Não tirou a sela a Rocinante, por ser ordem expressa de seu amo, que, enquanto andassem em campanha, ou não dormissem debaixo de telha, não desaparelhasse Rocinante, usança antiga estabelecida e guardada pelos cavaleiros andantes. Tirar o freio e pendurá-lo do arção da sela, muito bem, mas tirar a sela ao cavalo, nunca; assim fez Sancho e deu-lhe a mesma liberdade que ao ruço.

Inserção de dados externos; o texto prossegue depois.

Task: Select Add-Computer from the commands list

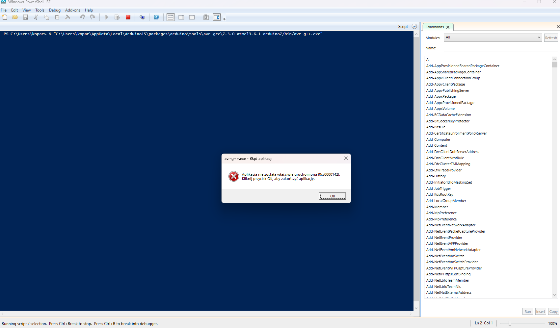Action: click(x=438, y=139)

A amizade do burro e de Rocinante foi tão íntima e tão singular, que é fama, por tradição de pais a filhos, que o autor desta verdadeira história lhe consagrou capítulos especiais; mas que, para guardar a decência e decoro que a tão heroica narrativa se deve, os não chegou a inserir, ainda que às vezes se descuida do seu propósito e conta que, assim que os dois animais se juntavam, Rocinante punha o pescoço por cima do pescoço do burro, de forma que lhe ficava do outro lado mais de meia vara, e olhando ambos atentamente para o chão, costumavam estar daquele modo três dias, pelo menos todo o tempo que os deixavam e a fome os não compelia a procurar alimento.
Afirma-se que o autor chegara a comparar a sua amizade à que tiveram Niso e Euríalo, Pílades e Orestes, e assim não devia deixar de se mostrar a firme amizade destes dois pacíficos animais, para admiração universal, e confusão dos homens que não sabem guardar amizade uns aos outros. Por isto se diz:
Não há amigo p’ra amigo;
as canas voltam-se em lanças.
E não pareça a alguém que o autor andou menos acertadamente em comparar a amizade destes animais com a dos homens, que dos brutos receberam os homens muitos avisos e aprenderam muitas coisas de importância, como o cristel da cegonha, dos cães o vômito e o agradecimento, dos gansos a vigilância, das formigas a previdência, do elefante a honestidade, e a lealdade do cavalo.